In fact, if $N$=2, the polygon is degenerate, but we can consider the points at ±1—so the length of the one line 2!

$N$	product of lengths
2	2
3	3
4	4

Does this pattern hold forever? Does it generalize into higher dimensions?

I immediately checked the tetrahedron and cube inscribed in the unit sphere, and found that there was no obvious pattern in 3 dimensions.

I struggled to find a proof in 2D. I was able to reduce the problem to proving

$\prod_{n=1}^{N-1} \sin\left( \frac{n \pi}{N} \right) = \frac{N}{ 2^{N-1}}$

but got no further.

My friend Will offered the following proof:

Consider a regular $N$-gon in the complex plane with vertices at the $N^{th}$ roots of unity $\omega^n$ where $\omega=e^{2\pi i/N}$. Let 1 be the distinguished vertex, so the product of the lengths to all the other vertices is

$\prod\text{lengths} = \prod_{n=1}^{N-1} |1-\omega^n| = \left|\prod_{n=1}^{N-1} (1-\omega^n) \right|$

Now consider the polynomial identityThis is in some sense the definition of the roots of unity.

$z^N-1 = \prod_{n=0}^{N-1} \left(z-\omega^n\right)$

which is just the factorization of the left hand side into linear factors. Differentiating both sides with respect to $z$ and setting $z=1$,

$N = \sum_{k=0}^{N-1}\prod_{n=0,n\neq k}^{N-1}\left(1-\omega^n\right).$

But now note that if $k\neq 0$ then the product on the right hand side includes a factor of $1-\omega^0=0$ and so vanishes. Thus only $k=0$ contribues,

$N = \prod_{n=1}^{N-1}\left(1-\omega^n\right).$

Combining this with the first equation yields

$\prod\text{lengths} = N.$

QED.

The reliance on complex numbers immediately explains why there was no pattern in three dimensions. I would be interested to learn if there is any similar identity that takes advantage of the quaternions or octonions.
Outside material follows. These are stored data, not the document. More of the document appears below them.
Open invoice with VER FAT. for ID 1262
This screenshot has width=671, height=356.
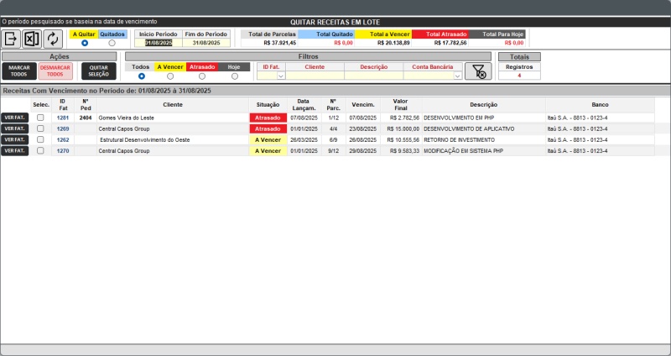pos(15,140)
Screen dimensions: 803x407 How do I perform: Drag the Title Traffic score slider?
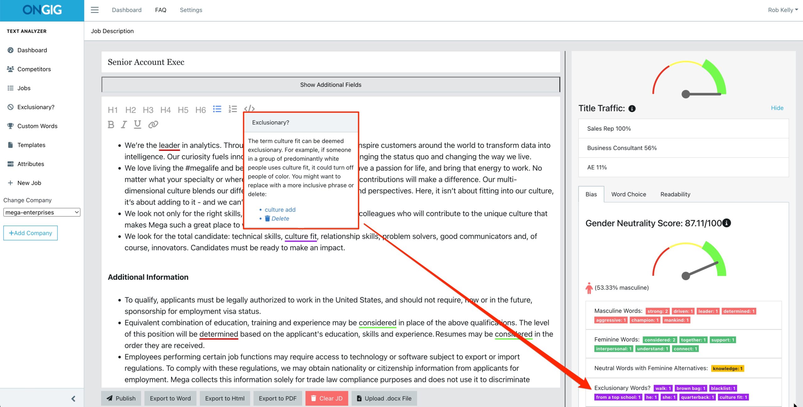685,94
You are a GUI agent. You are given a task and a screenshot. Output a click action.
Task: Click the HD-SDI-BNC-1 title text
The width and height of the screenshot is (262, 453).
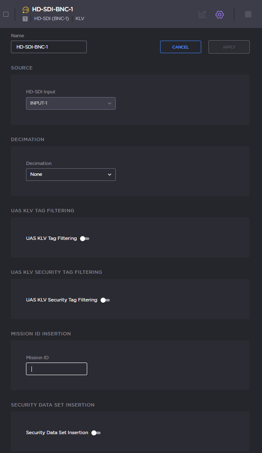52,9
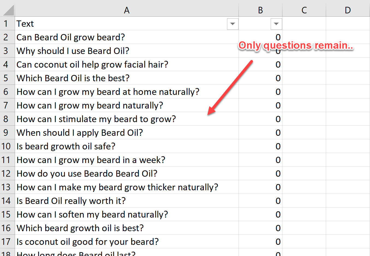Click the 'Only questions remain..' text annotation

(x=296, y=46)

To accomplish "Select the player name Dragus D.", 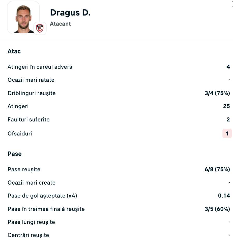I will point(70,12).
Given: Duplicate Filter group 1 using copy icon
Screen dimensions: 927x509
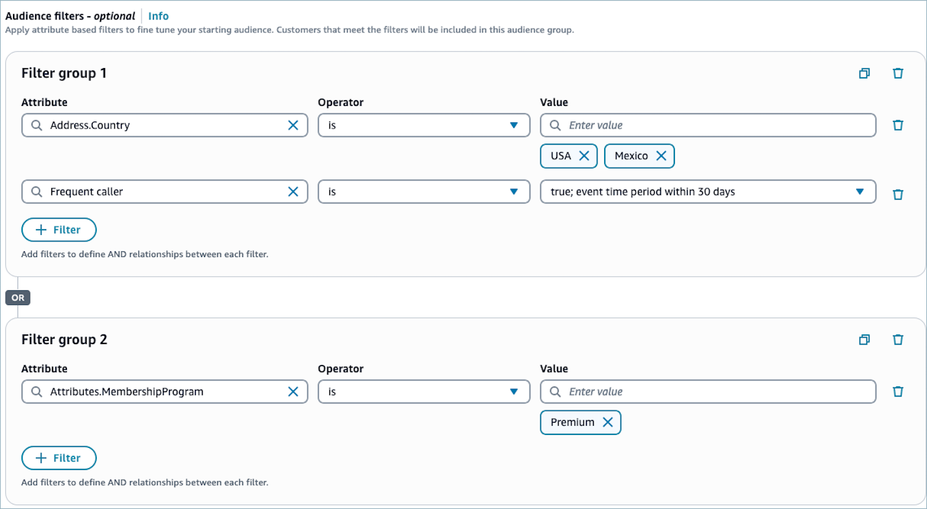Looking at the screenshot, I should (x=864, y=73).
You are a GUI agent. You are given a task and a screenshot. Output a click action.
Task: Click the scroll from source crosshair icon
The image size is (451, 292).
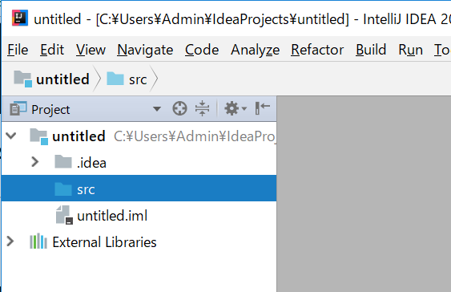179,109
I designed a graphic inspired by this identity, and gave Will a printed copy as thanks for this enlightening proof.

If we take the bounding circle to have radius 1, the product of length of all the lines in this figure is exactly

230 843 697 339 241 380 472 092 742 683 027 581 083 278 564 571 807 941 132 288 000 000 000 000

or $54!$, as it is all the figures for $N=2$ to $N=54$, each a different color, superimposed.

Subsequently, I came across a purely algebraic proof that does not require differentiation.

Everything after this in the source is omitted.